Instructions for the task:
Can you return the lines below word for word, leaving out the pictures?

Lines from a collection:
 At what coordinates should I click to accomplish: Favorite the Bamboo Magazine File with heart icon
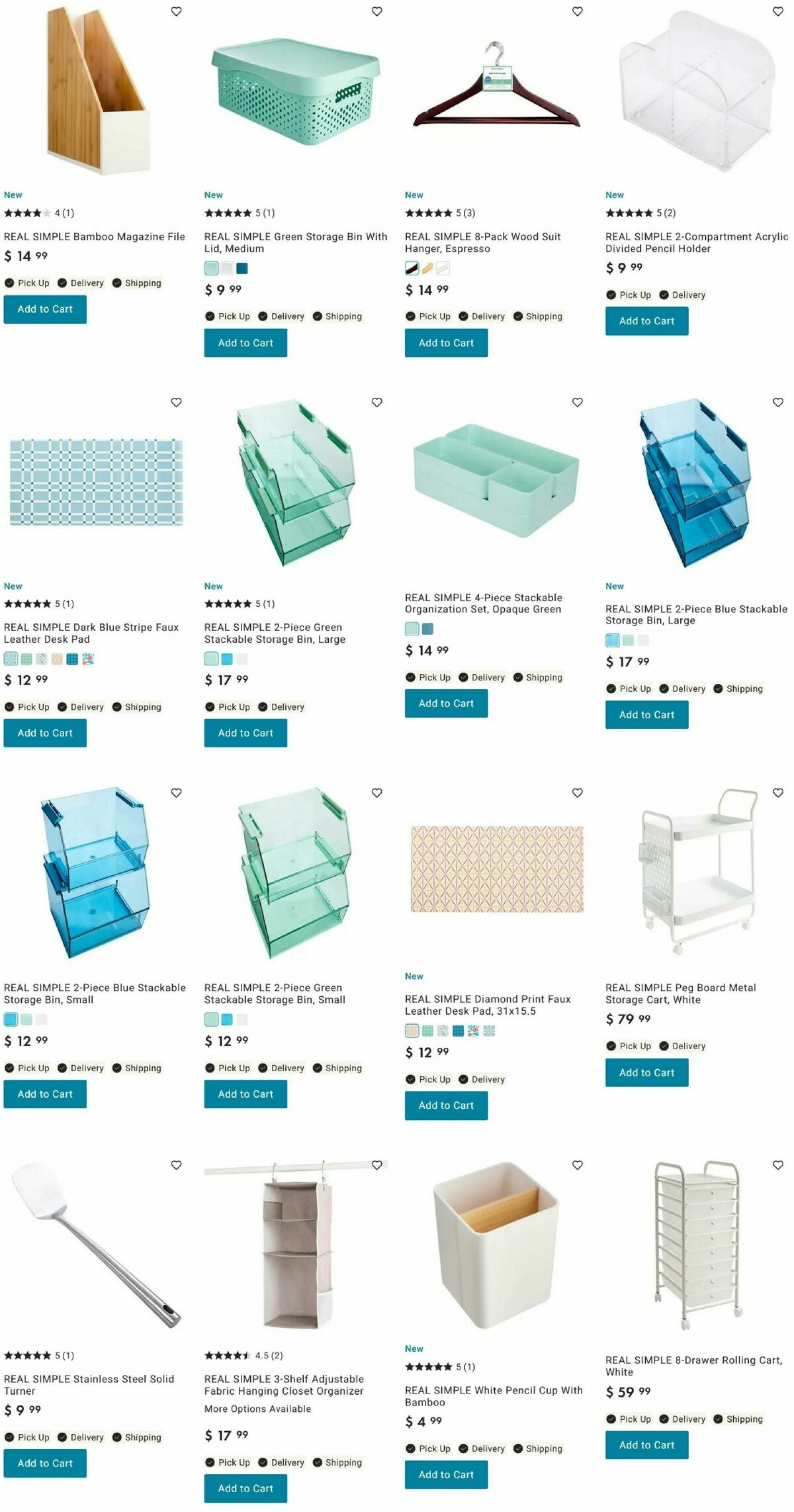[x=176, y=11]
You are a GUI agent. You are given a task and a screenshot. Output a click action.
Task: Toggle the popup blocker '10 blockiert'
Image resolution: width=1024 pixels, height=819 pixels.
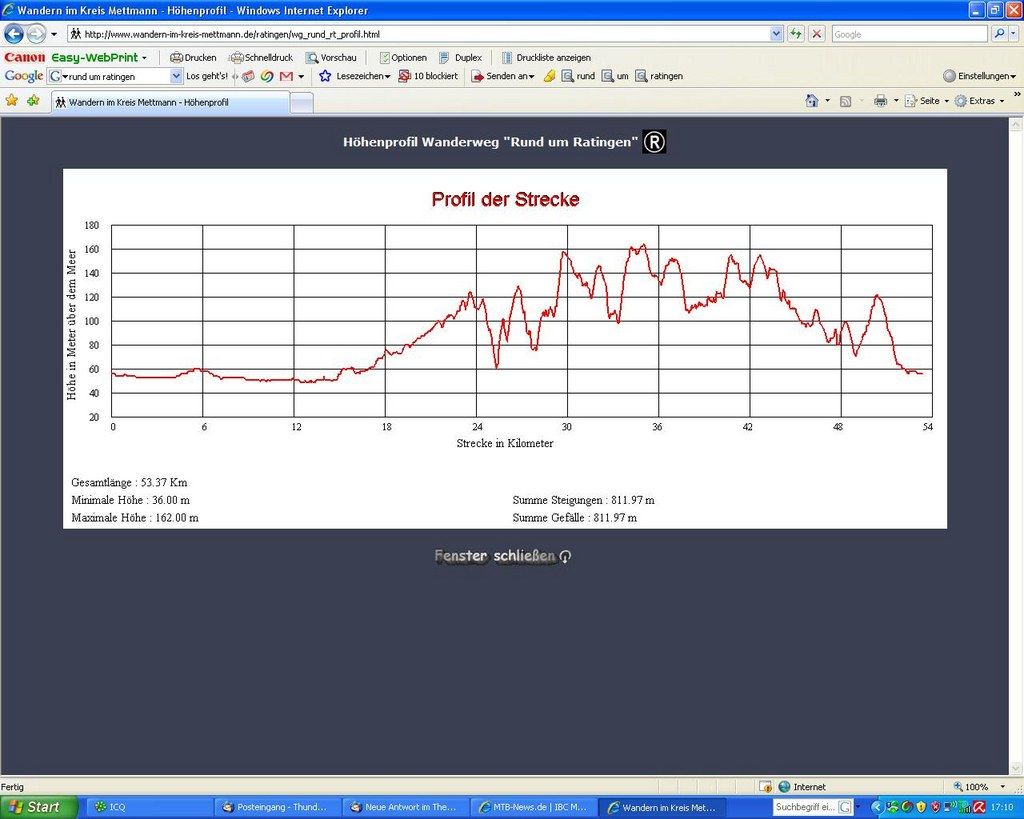coord(428,76)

The solution:
 At what coordinates should I click to accomplish: Favorite the Bamboo Magazine File with heart icon
[x=176, y=11]
You are a GUI agent. You are given a task and a screenshot. Output a click action.
Task: Toggle the popup blocker '10 blockiert'
Image resolution: width=1024 pixels, height=819 pixels.
coord(428,76)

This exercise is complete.